* Instructions to follow
Reproduce the data, keeping every word exactly as it is.

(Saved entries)
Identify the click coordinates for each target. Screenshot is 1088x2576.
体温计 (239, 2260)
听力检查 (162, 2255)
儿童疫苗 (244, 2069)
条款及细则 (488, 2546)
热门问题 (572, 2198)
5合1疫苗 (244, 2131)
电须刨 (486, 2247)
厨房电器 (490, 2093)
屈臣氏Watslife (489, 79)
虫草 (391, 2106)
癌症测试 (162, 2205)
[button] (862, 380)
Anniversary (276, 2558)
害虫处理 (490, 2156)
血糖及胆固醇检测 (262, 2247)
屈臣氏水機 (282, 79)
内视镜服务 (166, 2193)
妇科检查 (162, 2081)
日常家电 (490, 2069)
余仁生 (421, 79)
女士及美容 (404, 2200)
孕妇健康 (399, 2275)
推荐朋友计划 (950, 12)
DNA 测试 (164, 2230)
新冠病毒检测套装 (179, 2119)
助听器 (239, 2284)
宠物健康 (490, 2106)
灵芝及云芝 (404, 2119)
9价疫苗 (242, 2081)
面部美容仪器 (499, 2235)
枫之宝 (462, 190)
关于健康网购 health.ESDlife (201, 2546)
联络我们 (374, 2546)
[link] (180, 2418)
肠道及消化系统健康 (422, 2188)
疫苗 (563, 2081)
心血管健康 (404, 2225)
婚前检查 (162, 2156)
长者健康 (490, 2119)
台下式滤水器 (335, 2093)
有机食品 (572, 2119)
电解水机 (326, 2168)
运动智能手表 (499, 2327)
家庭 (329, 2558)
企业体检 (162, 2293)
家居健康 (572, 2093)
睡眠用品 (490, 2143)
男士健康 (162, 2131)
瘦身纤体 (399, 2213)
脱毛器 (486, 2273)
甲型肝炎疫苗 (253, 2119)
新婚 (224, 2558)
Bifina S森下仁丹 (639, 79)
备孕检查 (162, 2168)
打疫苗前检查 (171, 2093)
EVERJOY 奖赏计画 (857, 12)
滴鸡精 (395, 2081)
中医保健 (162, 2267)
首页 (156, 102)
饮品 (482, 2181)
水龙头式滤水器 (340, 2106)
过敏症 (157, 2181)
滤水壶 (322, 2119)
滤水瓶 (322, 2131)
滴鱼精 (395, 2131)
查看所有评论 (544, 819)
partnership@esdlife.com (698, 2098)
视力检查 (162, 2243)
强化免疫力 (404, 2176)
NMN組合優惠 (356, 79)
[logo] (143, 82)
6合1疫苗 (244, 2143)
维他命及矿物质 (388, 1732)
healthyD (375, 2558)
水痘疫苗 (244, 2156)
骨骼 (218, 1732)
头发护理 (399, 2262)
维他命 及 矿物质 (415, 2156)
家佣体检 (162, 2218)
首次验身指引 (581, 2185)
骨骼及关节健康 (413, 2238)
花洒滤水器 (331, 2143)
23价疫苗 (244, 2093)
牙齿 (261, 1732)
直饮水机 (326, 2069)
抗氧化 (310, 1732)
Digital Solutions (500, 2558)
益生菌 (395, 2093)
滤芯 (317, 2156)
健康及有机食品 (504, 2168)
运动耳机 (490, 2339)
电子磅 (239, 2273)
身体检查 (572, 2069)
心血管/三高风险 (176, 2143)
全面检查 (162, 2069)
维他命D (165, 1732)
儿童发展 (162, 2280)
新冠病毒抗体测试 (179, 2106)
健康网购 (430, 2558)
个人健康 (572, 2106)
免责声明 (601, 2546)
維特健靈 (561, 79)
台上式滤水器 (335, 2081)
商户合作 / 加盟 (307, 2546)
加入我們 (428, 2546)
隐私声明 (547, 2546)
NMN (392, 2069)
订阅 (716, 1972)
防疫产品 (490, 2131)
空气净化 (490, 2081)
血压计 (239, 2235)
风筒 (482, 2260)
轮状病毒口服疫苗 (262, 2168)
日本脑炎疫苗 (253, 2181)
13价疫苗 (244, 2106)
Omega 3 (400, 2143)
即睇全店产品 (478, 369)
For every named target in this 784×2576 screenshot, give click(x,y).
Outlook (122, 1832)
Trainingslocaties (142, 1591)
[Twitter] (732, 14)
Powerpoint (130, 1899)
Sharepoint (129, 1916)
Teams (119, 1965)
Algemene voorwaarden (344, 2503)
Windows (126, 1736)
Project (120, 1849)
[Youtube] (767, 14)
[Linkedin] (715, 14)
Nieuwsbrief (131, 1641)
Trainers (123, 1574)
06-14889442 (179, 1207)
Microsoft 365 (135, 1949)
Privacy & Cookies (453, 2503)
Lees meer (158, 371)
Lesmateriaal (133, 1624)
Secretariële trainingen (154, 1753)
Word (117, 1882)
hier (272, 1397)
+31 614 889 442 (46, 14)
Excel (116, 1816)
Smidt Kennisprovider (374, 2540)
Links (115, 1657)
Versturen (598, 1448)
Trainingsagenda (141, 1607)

* Response box
Identify the click coordinates for each target. Screenshot is 1088x2576.
体温计 (239, 2260)
听力检查 (162, 2255)
儿童疫苗 (244, 2069)
条款及细则 (488, 2546)
热门问题 (572, 2198)
5合1疫苗 (244, 2131)
电须刨 (486, 2247)
厨房电器 (490, 2093)
屈臣氏Watslife (489, 79)
虫草 (391, 2106)
癌症测试 (162, 2205)
[button] (862, 380)
Anniversary (276, 2558)
害虫处理 (490, 2156)
血糖及胆固醇检测 (262, 2247)
屈臣氏水機 (282, 79)
内视镜服务 (166, 2193)
妇科检查 (162, 2081)
日常家电 (490, 2069)
余仁生 (421, 79)
女士及美容 (404, 2200)
孕妇健康 (399, 2275)
推荐朋友计划 (950, 12)
DNA 测试 (164, 2230)
新冠病毒检测套装 (179, 2119)
助听器 (239, 2284)
宠物健康 (490, 2106)
灵芝及云芝 (404, 2119)
9价疫苗 (242, 2081)
面部美容仪器 (499, 2235)
枫之宝 (462, 190)
关于健康网购 health.ESDlife (201, 2546)
联络我们 (374, 2546)
[link] (180, 2418)
肠道及消化系统健康 (422, 2188)
疫苗 (563, 2081)
心血管健康 (404, 2225)
婚前检查 (162, 2156)
长者健康 (490, 2119)
台下式滤水器 (335, 2093)
有机食品 (572, 2119)
电解水机 (326, 2168)
运动智能手表 (499, 2327)
家庭 (329, 2558)
企业体检 (162, 2293)
家居健康 (572, 2093)
睡眠用品 (490, 2143)
男士健康 (162, 2131)
瘦身纤体 (399, 2213)
脱毛器 (486, 2273)
甲型肝炎疫苗 (253, 2119)
新婚 (224, 2558)
Bifina S森下仁丹 (639, 79)
备孕检查 (162, 2168)
打疫苗前检查 (171, 2093)
EVERJOY 奖赏计画 (857, 12)
滴鸡精 (395, 2081)
中医保健 (162, 2267)
首页 (156, 102)
饮品 (482, 2181)
水龙头式滤水器 (340, 2106)
过敏症 (157, 2181)
滤水壶 (322, 2119)
滤水瓶 (322, 2131)
滴鱼精 (395, 2131)
查看所有评论 (544, 819)
partnership@esdlife.com (698, 2098)
视力检查 (162, 2243)
强化免疫力 (404, 2176)
NMN組合優惠 (356, 79)
[logo] (143, 82)
6合1疫苗 (244, 2143)
维他命及矿物质 (388, 1732)
healthyD (375, 2558)
水痘疫苗 (244, 2156)
骨骼 (218, 1732)
头发护理 (399, 2262)
维他命 及 矿物质 (415, 2156)
家佣体检 (162, 2218)
首次验身指引 (581, 2185)
骨骼及关节健康 (413, 2238)
花洒滤水器 (331, 2143)
23价疫苗 (244, 2093)
牙齿 (261, 1732)
直饮水机 (326, 2069)
抗氧化 (310, 1732)
Digital Solutions (500, 2558)
益生菌 (395, 2093)
滤芯 (317, 2156)
健康及有机食品 (504, 2168)
运动耳机 (490, 2339)
电子磅 (239, 2273)
身体检查 (572, 2069)
心血管/三高风险 (176, 2143)
全面检查 (162, 2069)
维他命D (165, 1732)
儿童发展 (162, 2280)
新冠病毒抗体测试 (179, 2106)
健康网购 (430, 2558)
个人健康 (572, 2106)
免责声明 (601, 2546)
維特健靈 (561, 79)
台上式滤水器 (335, 2081)
商户合作 / 加盟 (307, 2546)
加入我們 (428, 2546)
隐私声明 (547, 2546)
NMN (392, 2069)
订阅 (716, 1972)
防疫产品 (490, 2131)
空气净化 (490, 2081)
血压计 (239, 2235)
风筒 (482, 2260)
轮状病毒口服疫苗 (262, 2168)
日本脑炎疫苗 (253, 2181)
13价疫苗 (244, 2106)
Omega 3 (400, 2143)
即睇全店产品 (478, 369)
For every named target in this 784×2576 screenshot, give click(x,y).
Outlook (122, 1832)
Trainingslocaties (142, 1591)
[Twitter] (732, 14)
Powerpoint (130, 1899)
Sharepoint (129, 1916)
Teams (119, 1965)
Algemene voorwaarden (344, 2503)
Windows (126, 1736)
Project (120, 1849)
[Youtube] (767, 14)
[Linkedin] (715, 14)
Nieuwsbrief (131, 1641)
Trainers (123, 1574)
06-14889442 (179, 1207)
Microsoft 365 (135, 1949)
Privacy & Cookies (453, 2503)
Lees meer (158, 371)
Lesmateriaal (133, 1624)
Secretariële trainingen (154, 1753)
Word (117, 1882)
hier (272, 1397)
+31 614 889 442 (46, 14)
Excel (116, 1816)
Smidt Kennisprovider (374, 2540)
Links (115, 1657)
Versturen (598, 1448)
Trainingsagenda (141, 1607)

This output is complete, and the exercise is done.